[Records for the task — start]

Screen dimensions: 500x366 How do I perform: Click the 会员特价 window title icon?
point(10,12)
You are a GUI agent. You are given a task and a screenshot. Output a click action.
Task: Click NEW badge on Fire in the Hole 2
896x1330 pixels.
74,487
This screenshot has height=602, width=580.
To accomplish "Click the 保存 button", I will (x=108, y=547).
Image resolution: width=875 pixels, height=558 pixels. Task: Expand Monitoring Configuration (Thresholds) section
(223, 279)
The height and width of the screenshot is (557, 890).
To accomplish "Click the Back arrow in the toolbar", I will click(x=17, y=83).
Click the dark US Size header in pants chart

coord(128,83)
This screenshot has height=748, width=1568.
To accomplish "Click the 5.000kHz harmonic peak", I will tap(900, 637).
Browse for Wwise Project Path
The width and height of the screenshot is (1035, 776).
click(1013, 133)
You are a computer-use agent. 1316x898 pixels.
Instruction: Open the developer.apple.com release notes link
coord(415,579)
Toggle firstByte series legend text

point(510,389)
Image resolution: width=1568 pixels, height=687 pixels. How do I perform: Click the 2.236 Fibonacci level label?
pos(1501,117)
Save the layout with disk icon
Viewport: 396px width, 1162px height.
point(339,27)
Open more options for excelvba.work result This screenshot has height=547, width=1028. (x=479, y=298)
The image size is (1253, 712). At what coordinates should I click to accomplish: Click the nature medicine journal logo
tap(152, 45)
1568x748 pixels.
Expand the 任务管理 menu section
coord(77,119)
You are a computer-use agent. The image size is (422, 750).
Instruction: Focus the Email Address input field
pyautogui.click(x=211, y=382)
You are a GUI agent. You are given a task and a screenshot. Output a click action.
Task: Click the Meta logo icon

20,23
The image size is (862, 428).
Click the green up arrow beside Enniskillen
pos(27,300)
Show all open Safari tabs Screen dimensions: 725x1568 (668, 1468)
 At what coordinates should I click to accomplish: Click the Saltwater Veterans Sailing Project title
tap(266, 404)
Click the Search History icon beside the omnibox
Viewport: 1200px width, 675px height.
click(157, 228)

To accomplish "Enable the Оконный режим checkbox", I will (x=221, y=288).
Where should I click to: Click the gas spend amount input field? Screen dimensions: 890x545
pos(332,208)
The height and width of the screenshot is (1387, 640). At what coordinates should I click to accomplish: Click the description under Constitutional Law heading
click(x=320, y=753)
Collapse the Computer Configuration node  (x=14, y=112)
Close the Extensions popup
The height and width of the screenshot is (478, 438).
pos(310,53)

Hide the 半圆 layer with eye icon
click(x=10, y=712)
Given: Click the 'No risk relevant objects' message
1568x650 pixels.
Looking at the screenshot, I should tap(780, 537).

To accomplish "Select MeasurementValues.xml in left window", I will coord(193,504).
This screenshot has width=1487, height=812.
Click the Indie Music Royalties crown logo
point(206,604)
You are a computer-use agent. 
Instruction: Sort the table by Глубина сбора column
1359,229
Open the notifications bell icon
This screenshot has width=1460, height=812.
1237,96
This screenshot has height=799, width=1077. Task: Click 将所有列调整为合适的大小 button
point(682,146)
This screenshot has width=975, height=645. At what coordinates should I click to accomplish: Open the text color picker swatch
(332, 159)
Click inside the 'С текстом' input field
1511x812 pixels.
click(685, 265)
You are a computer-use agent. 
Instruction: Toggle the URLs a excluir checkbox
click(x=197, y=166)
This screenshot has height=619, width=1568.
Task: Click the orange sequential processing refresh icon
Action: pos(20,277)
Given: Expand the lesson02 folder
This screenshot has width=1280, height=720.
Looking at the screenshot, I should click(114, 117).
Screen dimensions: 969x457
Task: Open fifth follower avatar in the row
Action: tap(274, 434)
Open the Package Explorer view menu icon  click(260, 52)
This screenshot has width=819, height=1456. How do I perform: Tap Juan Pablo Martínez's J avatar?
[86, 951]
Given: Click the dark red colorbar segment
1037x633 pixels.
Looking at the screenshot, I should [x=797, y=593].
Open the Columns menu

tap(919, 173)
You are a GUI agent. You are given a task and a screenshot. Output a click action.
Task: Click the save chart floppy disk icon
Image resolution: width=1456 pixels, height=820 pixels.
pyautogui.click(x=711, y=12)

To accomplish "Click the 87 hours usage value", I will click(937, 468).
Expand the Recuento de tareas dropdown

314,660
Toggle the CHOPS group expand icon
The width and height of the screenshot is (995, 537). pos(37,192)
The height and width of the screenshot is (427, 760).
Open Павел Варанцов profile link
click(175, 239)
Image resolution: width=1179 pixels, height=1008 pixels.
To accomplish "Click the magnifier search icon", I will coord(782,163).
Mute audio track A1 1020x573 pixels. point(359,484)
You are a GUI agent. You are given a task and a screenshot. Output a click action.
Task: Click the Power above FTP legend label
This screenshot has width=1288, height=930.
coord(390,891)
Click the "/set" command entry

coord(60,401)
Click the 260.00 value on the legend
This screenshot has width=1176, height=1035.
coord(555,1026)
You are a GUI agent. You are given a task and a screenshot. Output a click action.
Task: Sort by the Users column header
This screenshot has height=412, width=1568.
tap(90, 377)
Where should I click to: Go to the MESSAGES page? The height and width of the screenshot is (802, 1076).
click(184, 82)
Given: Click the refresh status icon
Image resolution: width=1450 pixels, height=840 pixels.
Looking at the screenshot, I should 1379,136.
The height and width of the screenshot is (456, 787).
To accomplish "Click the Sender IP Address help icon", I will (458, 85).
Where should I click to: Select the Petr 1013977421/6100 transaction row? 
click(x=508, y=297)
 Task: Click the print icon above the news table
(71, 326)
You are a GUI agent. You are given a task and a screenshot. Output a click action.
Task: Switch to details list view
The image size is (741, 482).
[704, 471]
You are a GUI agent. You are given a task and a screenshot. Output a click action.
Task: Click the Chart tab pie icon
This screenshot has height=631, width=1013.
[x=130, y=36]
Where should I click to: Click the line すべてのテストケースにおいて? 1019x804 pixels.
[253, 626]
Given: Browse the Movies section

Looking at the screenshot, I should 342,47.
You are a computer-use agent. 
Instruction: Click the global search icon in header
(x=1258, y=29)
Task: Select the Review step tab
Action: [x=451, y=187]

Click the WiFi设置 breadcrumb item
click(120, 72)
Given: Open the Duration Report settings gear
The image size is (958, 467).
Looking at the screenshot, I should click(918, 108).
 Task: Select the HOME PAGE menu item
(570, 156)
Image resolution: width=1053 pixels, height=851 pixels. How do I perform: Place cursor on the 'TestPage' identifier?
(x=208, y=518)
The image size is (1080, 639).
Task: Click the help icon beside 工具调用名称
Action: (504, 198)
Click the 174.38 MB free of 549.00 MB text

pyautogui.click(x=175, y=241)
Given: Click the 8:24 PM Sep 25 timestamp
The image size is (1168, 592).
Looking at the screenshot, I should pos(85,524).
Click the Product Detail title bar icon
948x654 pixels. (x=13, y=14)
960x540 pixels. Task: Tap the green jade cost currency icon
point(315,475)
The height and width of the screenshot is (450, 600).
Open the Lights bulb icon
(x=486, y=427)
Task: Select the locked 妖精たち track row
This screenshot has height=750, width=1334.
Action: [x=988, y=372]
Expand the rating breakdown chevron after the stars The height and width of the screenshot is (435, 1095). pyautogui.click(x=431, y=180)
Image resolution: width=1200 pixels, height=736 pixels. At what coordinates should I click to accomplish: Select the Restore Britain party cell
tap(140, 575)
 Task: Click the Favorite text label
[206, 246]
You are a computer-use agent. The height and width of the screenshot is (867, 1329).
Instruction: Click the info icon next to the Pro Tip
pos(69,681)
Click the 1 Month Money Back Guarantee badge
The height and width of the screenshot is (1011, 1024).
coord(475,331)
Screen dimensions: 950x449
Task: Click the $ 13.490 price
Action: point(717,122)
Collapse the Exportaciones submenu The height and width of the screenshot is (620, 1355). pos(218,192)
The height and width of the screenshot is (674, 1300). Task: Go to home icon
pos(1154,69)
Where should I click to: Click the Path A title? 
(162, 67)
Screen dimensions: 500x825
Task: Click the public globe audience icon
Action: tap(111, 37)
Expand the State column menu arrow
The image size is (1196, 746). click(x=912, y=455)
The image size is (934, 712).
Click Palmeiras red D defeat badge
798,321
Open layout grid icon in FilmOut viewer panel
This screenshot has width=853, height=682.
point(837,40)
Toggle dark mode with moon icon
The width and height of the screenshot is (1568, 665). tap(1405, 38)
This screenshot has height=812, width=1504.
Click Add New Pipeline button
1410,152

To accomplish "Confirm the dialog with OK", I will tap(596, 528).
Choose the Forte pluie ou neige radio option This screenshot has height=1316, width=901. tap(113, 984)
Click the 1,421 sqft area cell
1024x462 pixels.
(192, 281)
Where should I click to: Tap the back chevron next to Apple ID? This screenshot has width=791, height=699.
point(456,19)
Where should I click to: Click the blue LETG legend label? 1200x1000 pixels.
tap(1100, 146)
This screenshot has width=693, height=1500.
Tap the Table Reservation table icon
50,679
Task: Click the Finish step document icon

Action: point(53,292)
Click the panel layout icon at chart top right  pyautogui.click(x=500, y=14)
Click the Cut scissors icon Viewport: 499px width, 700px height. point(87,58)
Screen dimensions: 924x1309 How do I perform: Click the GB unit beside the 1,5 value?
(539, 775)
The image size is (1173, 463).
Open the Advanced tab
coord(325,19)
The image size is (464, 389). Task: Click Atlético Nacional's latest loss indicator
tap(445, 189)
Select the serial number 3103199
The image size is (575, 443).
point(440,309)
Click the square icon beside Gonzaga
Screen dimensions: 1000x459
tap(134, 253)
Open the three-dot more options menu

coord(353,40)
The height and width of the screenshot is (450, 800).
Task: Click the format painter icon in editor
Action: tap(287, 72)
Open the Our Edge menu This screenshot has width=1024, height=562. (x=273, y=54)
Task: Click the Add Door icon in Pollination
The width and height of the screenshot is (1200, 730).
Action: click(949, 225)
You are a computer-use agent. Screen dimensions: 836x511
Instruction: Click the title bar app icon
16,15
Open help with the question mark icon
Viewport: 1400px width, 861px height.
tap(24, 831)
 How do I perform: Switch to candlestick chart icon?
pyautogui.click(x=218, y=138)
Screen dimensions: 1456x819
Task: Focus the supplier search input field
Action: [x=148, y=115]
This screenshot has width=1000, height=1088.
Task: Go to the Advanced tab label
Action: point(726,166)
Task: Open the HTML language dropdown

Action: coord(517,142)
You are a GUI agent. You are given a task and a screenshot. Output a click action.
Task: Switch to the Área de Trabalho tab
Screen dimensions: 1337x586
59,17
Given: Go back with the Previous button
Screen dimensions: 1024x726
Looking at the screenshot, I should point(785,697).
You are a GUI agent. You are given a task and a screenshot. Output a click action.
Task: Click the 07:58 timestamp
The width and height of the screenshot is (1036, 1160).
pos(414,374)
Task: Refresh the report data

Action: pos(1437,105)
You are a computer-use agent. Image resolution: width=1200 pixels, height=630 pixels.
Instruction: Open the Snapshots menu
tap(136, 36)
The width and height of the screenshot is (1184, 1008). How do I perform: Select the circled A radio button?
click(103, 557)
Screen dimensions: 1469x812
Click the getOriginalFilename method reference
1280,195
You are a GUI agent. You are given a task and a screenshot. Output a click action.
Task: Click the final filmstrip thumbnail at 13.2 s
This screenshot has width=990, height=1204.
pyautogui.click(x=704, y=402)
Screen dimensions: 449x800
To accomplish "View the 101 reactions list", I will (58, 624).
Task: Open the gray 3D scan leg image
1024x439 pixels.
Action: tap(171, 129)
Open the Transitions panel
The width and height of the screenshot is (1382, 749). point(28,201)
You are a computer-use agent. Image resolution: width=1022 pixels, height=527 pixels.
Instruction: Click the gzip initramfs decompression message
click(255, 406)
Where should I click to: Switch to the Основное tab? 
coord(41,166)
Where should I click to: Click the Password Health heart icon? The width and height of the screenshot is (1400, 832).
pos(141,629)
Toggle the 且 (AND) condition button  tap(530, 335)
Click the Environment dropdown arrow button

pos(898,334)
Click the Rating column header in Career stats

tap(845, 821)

[Records for the task — finish]

### Your assignment
Starting at the line that contains "You are a computer-use agent. Image resolution: width=1022", transcribe every line through the last line of the entries above, exactly, and nothing else.

### Result for this task
You are a computer-use agent. Image resolution: width=1022 pixels, height=527 pixels.
Instruction: Click the gzip initramfs decompression message
click(255, 406)
Where should I click to: Switch to the Основное tab? 
coord(41,166)
Where should I click to: Click the Password Health heart icon? The width and height of the screenshot is (1400, 832).
pos(141,629)
Toggle the 且 (AND) condition button  tap(530, 335)
Click the Environment dropdown arrow button

pos(898,334)
Click the Rating column header in Career stats

tap(845, 821)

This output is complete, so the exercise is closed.